__WHAT IS REQUIRED__:
Give back each record precisely, pictures excluded.

__DATA LISTING__:
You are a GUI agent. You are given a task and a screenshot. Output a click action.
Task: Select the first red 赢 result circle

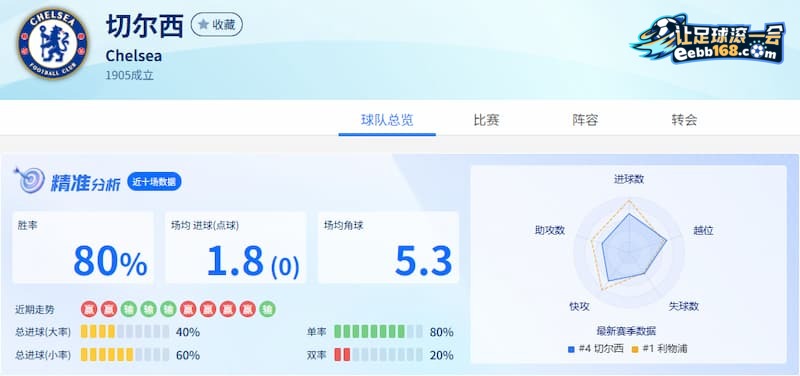[89, 309]
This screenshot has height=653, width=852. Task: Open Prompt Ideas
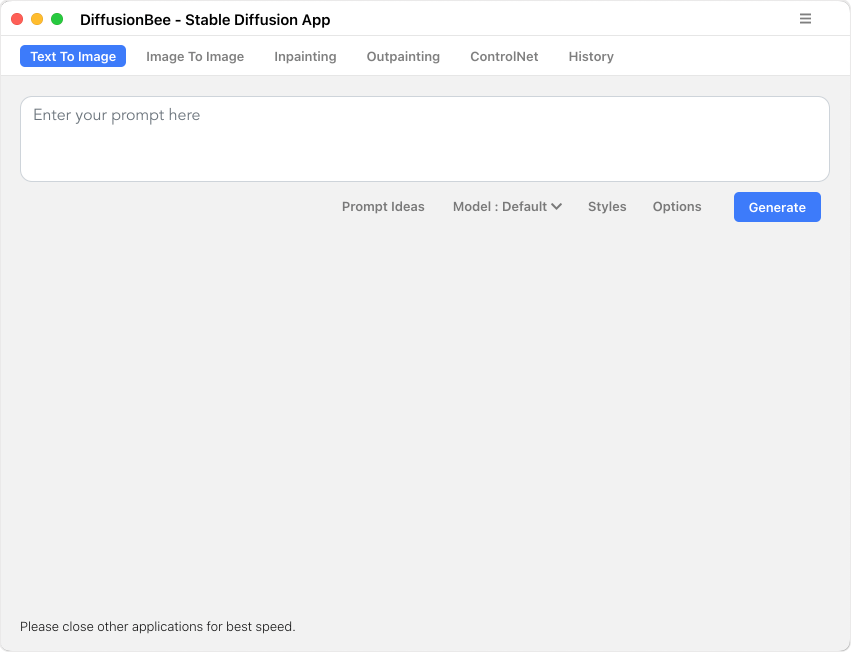[x=383, y=207]
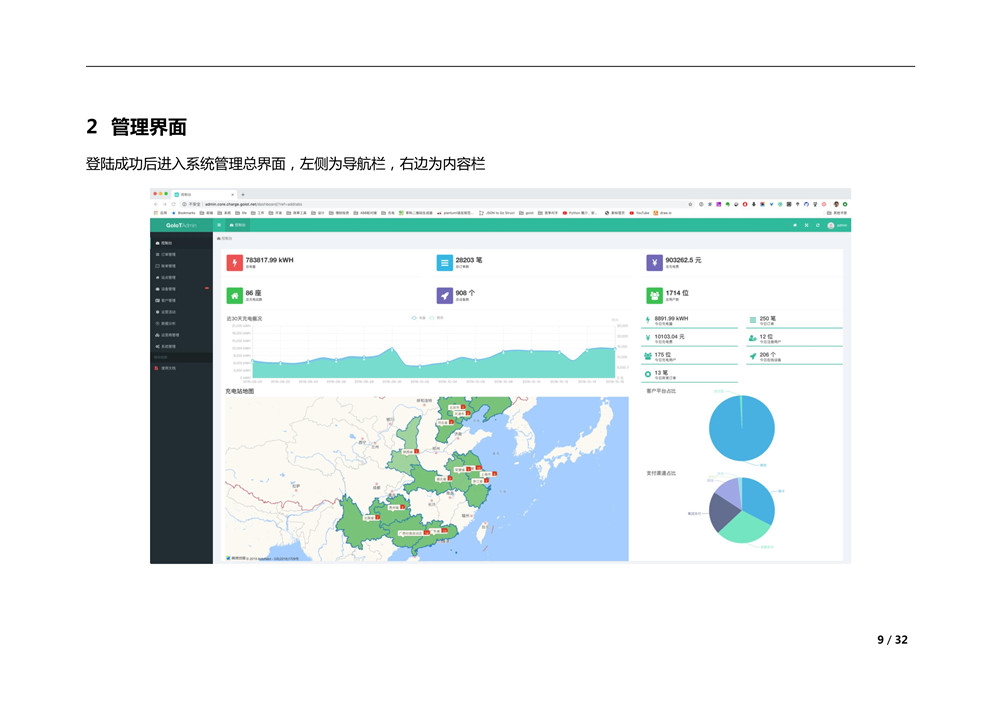Click the red lightning total energy icon
Screen dimensions: 1000x707
[235, 263]
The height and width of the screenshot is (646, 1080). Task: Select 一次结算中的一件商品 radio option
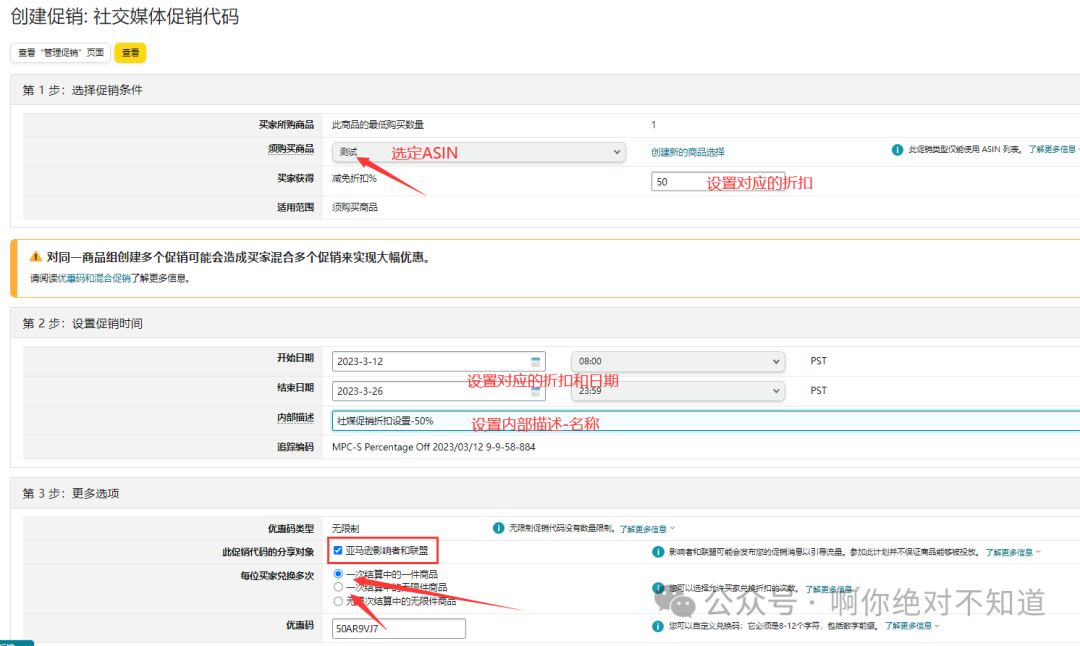pos(338,574)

__OUTPUT OF THE EXERCISE__:
You are a GUI agent. You are given a task and a screenshot. Output a click action.
Task: Select the first red 赢 result circle

[89, 309]
This screenshot has height=653, width=852. Task: Open Prompt Ideas
[x=383, y=207]
Click the red lightning total energy icon
Screen dimensions: 1000x707
[235, 263]
The height and width of the screenshot is (646, 1080). Task: Select 一次结算中的一件商品 radio option
pos(338,574)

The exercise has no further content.